Schleswig-Holstein Schleswig-Holsteins Freibäder: Der Spaß kostet Millionen
Viele Freibäder in Schleswig-Holstein sind marode. Die Sanierungskosten gehen in die Millionen. Aber dennoch halten Städte und Gemeinden an ihren Bädern fest. Weil die mehr bieten als nur Badespaß.
Glückstadt, Kreis Steinburg, Bürgermeisterbüro. Auf dem Tisch ein großer Bauplan - das Fortuna-Bad. Bürgermeister Rolf Apfeld hat ein Problem: Das Bad ist mehr als 60 Jahre alt, die letzte Groß-Sanierung auch schon mehrere Jahrzehnte her. Nun bröckelt es überall, die ganze Struktur ist nicht mehr zeitgemäß. "Wir müssten in das alte Becken ein ganz neues Becken einlegen. Und dann ist es uns auch noch ein Herzensanliegen, das Bad barrierefrei zu machen", sagt der Verwaltungschef. Kalkulierte Kosten laut Stadt: bis zu acht Millionen Euro.
NDR Umfrage: Millionen-Investitionen in Freibäder nötig
Kaputte Filteranlagen, abgenutzte Beckenböden und eine nicht mehr zeitgemäße Gestaltung. So wie Glückstadt geht es momentan vielen Kommunen. 100 Freibäder gibt es im Land. Eine Stichproben-Umfrage von NDR Schleswig Holstein bei zehn größeren Städten zeigt: Alle befragten Kommunen sehen Sanierungsbedarf bei ihren Freibädern. Der von den Verwaltungen auf NDR Nachfrage veranschlagte Investitionsbedarf reicht pro Bad bis in den zweistelligen Millionenbereich. Die oftmals in den 60ern und 70ern eröffneten Bäder kämpfen mit veralteter Technik und Bauschäden am und im Beckenbereich.
Freibäder lebenswichtig für Gemeinden: "Augäpfelchen der Stadt"
Das Freibad am Ort - das sind Erinnerungen fürs Leben. Badespaß im Sommer, Pommes auf der Wiese, Anstehen für Eis. Aber: Acht Millionen Euro für die Freibad-Sanierung auftreiben - für eine Stadt von etwas mehr als 10.000 Einwohnern wie Glückstadt ist das ein Kraftakt. Bürgermeister Apfeld hat sich trotzdem entschieden: Ohne Freibad geht es nicht. "Das Freibad ist schon das Augäpfelchen der Stadt. Es hat auch eine wichtige Funktion, wenn Kinder schwimmen lernen sollen, insbesondere jetzt nach den Coronazeiten, dass die Jahrgänge auch ins Schwimmen kommen. Und wir haben hier eine sehr aktive Rettungsstaffel der DLRG, die hier immer wieder trainiert", sagt der parteilose Verwaltungschef.

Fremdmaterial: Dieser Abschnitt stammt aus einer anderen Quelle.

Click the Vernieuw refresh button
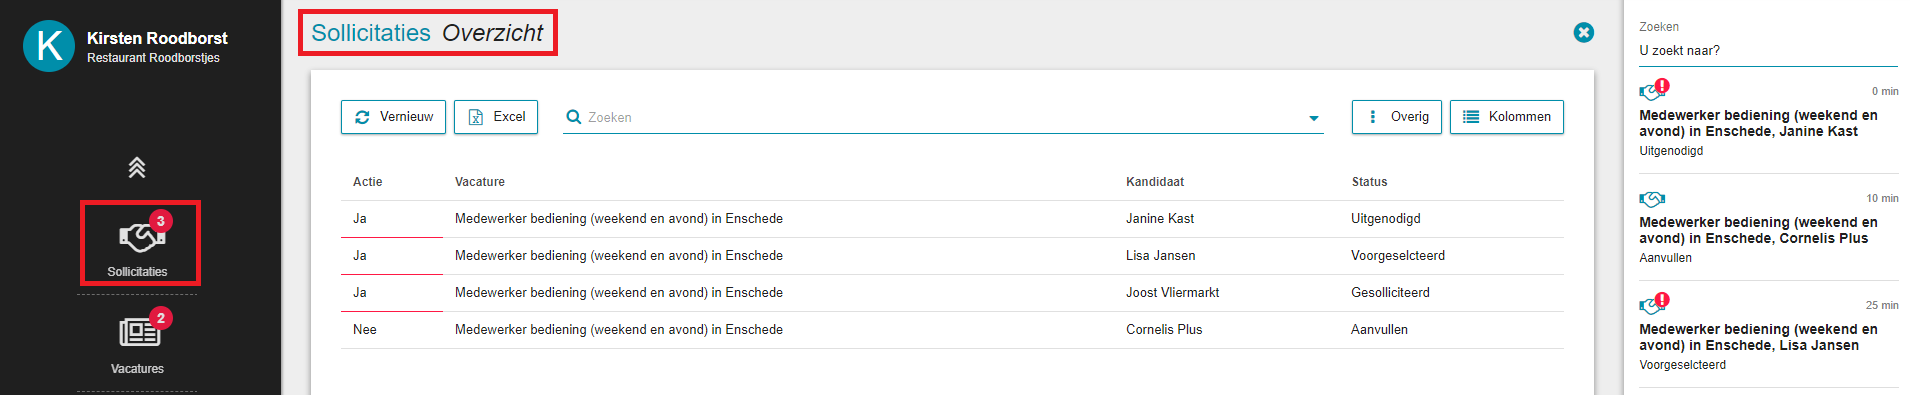 tap(393, 117)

In einigen Kommunen müssen auch die Dusch- und Umkleideräume saniert werden.
Es ist nicht selbsttragend. Das ist ein Zuschussgeschäft, aber es ist eben auch ein Aushängeschild für Glückstadt (...) und wir wollen damit auch unseren Auftrag der Schwimmerziehung nachkommen."
— Rolf Apfeld, parteilos, Bürgermeister Glückstadt
DLRG: Fast jeder zweite Viertklässler kann nicht sicher schwimmen
Nach Angaben des DLRG Schleswig-Holstein kann zu Beginn der vierten Klasse fast jedes zweite Kind noch nicht sicher schwimmen. Bei den Siebtklässlern beherrscht dann immer noch rund ein Drittel das Schwimmen nicht sicher. Ein Grund laut DLRG: In vielen Regionen fehlen Hallenbäder. Umso wichtiger seien also Freibäder, sagt DLRG-Landesgeschäftsführer Ken Blöcker. Den Wert der Freibäder für die Schwimm-Ausbildung von Kindern benennen auch die vom NDR befragten Städte als Argument für den Erhalt. Neben dem Gewinn an Lebensqualität. Und auf den wollten auch das kleine Drelsdorf und die noch kleineren Nachbargemeinden Bohmstedt und Ahrenshöft nicht verzichten.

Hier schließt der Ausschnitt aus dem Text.